## REQUIRED WORK
A – In the parliamentary exchange on NHS staff recruitment, reproduce the passage that begins at the words "Since Brexit, we" and ends after the words "pay the price?", substituting "Health Foundation" for "Nuffield Trust".
B – List each distinct figure that the parliamentary exchange on NHS staff recruitment gives for an increase in staff numbers, together with the group of staff it counts.
C – Answer these questions using the parliamentary exchange on NHS staff recruitment:
(i) Who is named as the Chair of BMA Scotland?
(ii) Over what period is the NHS workforce long-term plan expected to deliver its additional staff?
(iii) Which report showed 20,000 more care workers in England?

It is fine; thank you, Mr Speaker.
Since Brexit, we have more than 13,000 more doctors and 48,000 more nurses working in the NHS in England, and 40,000 more full-time equivalent staff in adult social care. Our points-based immigration system means that we can recruit the talent we need from all over the world for our health and social care system, including from the European Union.
If everything is as rosy as the Minister says, why did a spokesperson for the Nuffield Trust say last year that
“greater costs, more paperwork and uncertainty over visas because of Brexit have been among the biggest barriers to recruiting and keeping EU and EFTA doctors”?
Cannot she admit that Brexit is exacerbating difficulties with recruiting appropriate staff for the NHS across the whole of the UK? Scotland did not vote for Brexit. Why are we having to pay the price?
I suggest it is really time that the hon. Gentleman stops blaming Brexit. He should in fact look to his SNP colleagues in Holyrood and ensure that they make Scotland’s NHS a better place to work. If he had listened to my answer, he would have heard me say that since Brexit we have recruited more than 13,000 more doctors to the NHS in England. In fact, we are doing so well that we recently recruited a doctor from the SNP Benches. [Laughter.]
Very droll. I congratulate the Minister on that one.
If not the Nuffield Trust, perhaps BMA Scotland’s Chair Dr Iain Kennedy will be good enough. He recently said that the recruitment and retention of senior medical staff across the NHS in Scotland remains a huge challenge, with the health immigration surcharge cost increases announced by this Government potentially further deterring foreign workers from joining the NHS. Given the recently announced NHS long-term workforce plan, what steps is the Minister taking to ensure that Scotland has the immigration we need for future recruitment and retention for our health service?
We have the health and social care visa, which supports our health and social care services to recruit doctors, nurses and other professionals, as well as social care staff, helping to boost those numbers. The hon. Gentleman referred to the important NHS workforce long-term plan, which will increase the home-grown staff in our health service. That will give us 60,000 more doctors, 170,000 more nurses and 70,000 more allied health professionals in our NHS over the next 15 years.
It has been reported that the Home Secretary plans to tighten the rules for those arriving on a health and care worker visa, to block most from bringing dependents with them—yet another in a long list of her vendettas against children coming to these isles. What recent assessments has the Secretary of State made of how that will impact international recruitment and capacity in our already struggling health and care services?
I work closely with colleagues in the Home Office to ensure that the health and care visa achieves the objectives set out. We are seeing real success in social care—the recent Skills for Care workforce report showed that we have 20,000 more care workers in England. We are doing well on recruitment to social care.

## LISTED RECORDS
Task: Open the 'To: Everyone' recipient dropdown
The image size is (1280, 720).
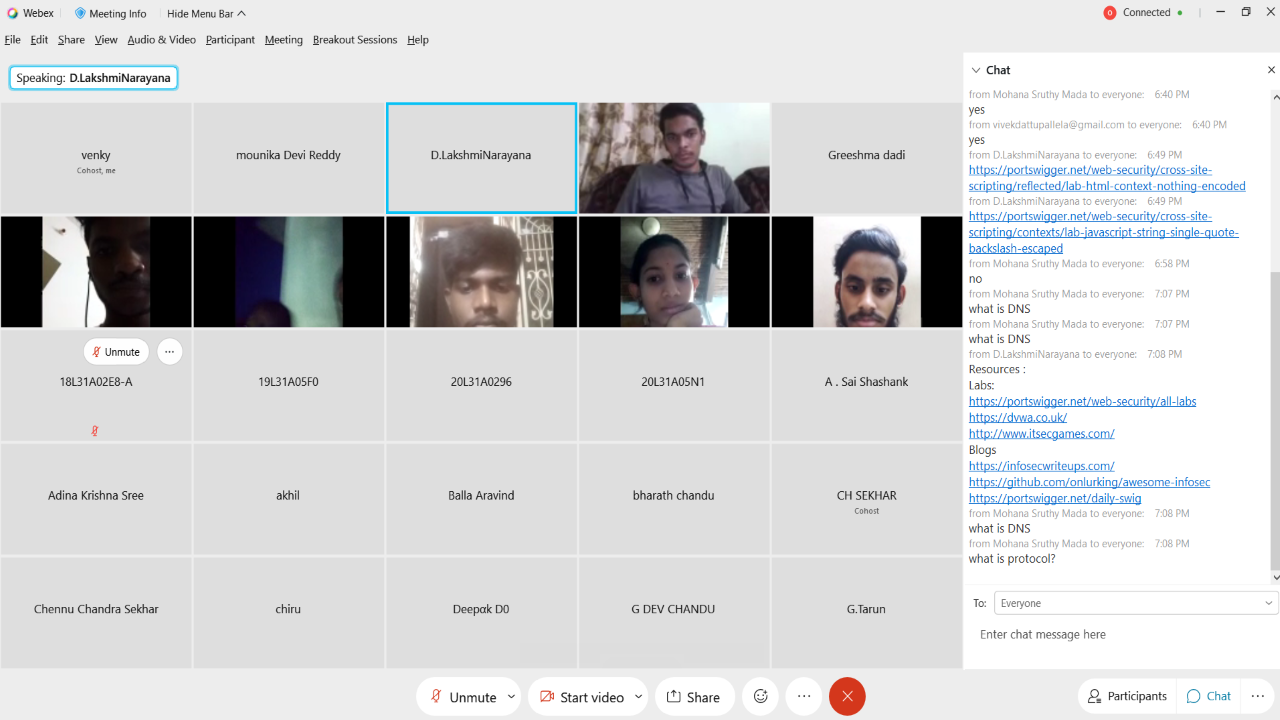Action: pos(1134,603)
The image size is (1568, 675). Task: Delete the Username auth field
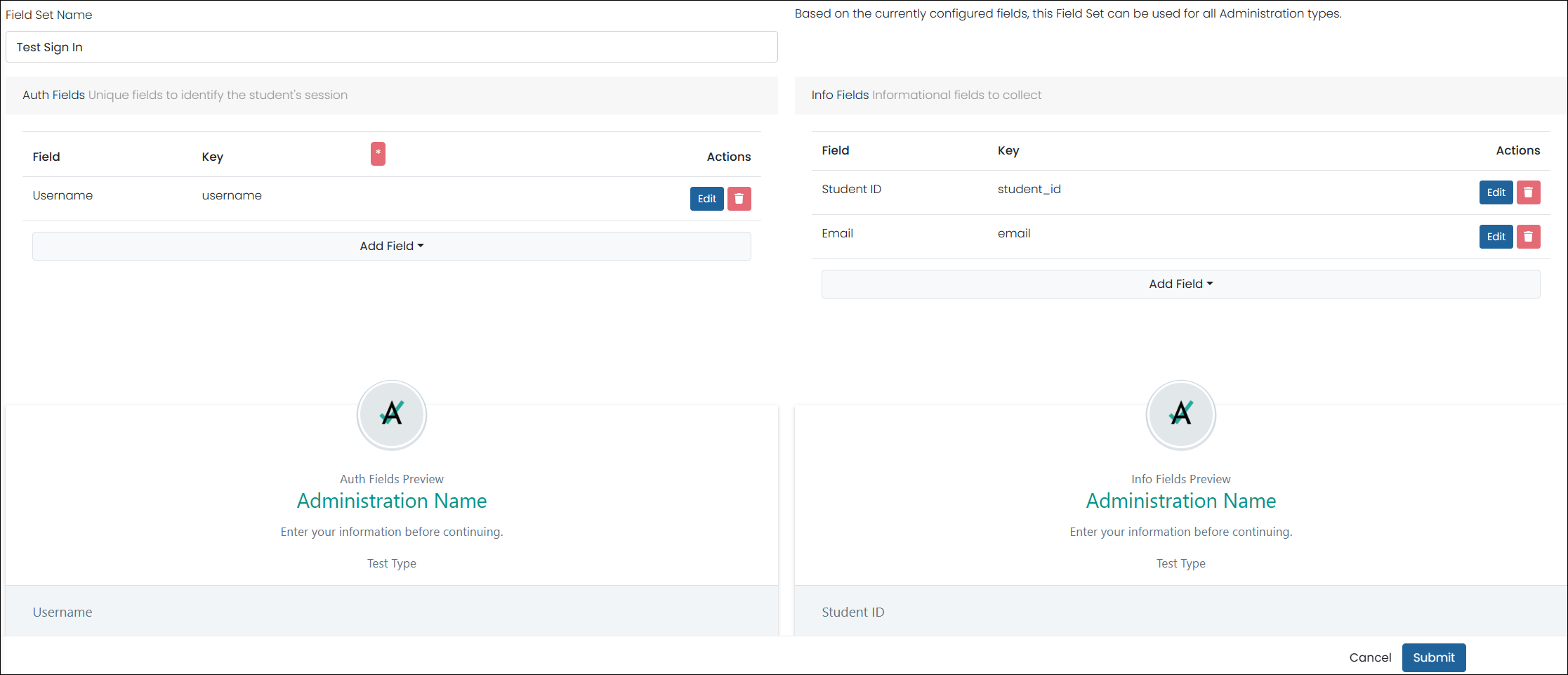[739, 199]
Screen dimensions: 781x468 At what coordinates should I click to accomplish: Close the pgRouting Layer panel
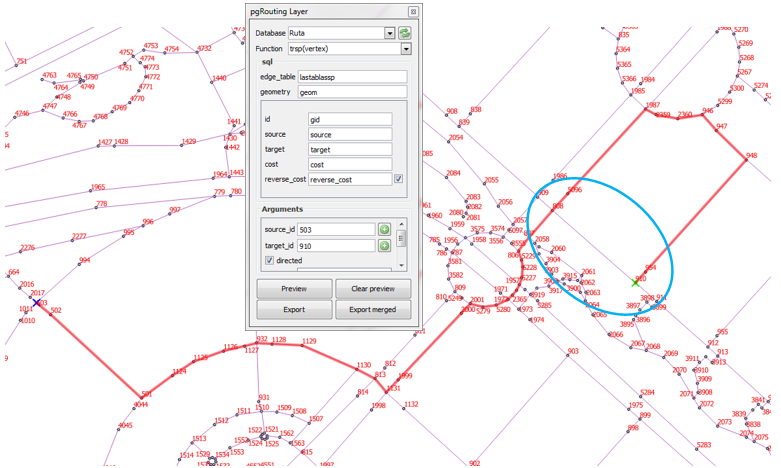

## ANSWERS PROVIDED
A –
Since Brexit, we have more than 13,000 more doctors and 48,000 more nurses working in the NHS in England, and 40,000 more full-time equivalent staff in adult social care. Our points-based immigration system means that we can recruit the talent we need from all over the world for our health and social care system, including from the European Union.
If everything is as rosy as the Minister says, why did a spokesperson for the Health Foundation say last year that
“greater costs, more paperwork and uncertainty over visas because of Brexit have been among the biggest barriers to recruiting and keeping EU and EFTA doctors”?
Cannot she admit that Brexit is exacerbating difficulties with recruiting appropriate staff for the NHS across the whole of the UK? Scotland did not vote for Brexit. Why are we having to pay the price?

B –
13,000 more doctors in the NHS in England since Brexit
48,000 more nurses in the NHS in England since Brexit
40,000 more full-time equivalent staff in adult social care since Brexit
60,000 more doctors over the next 15 years under the NHS workforce long-term plan
170,000 more nurses over the next 15 years under the plan
70,000 more allied health professionals over the next 15 years under the plan
20,000 more care workers in England, according to the Skills for Care workforce report

C –
(i) Dr Iain Kennedy
(ii) The next 15 years
(iii) The Skills for Care workforce report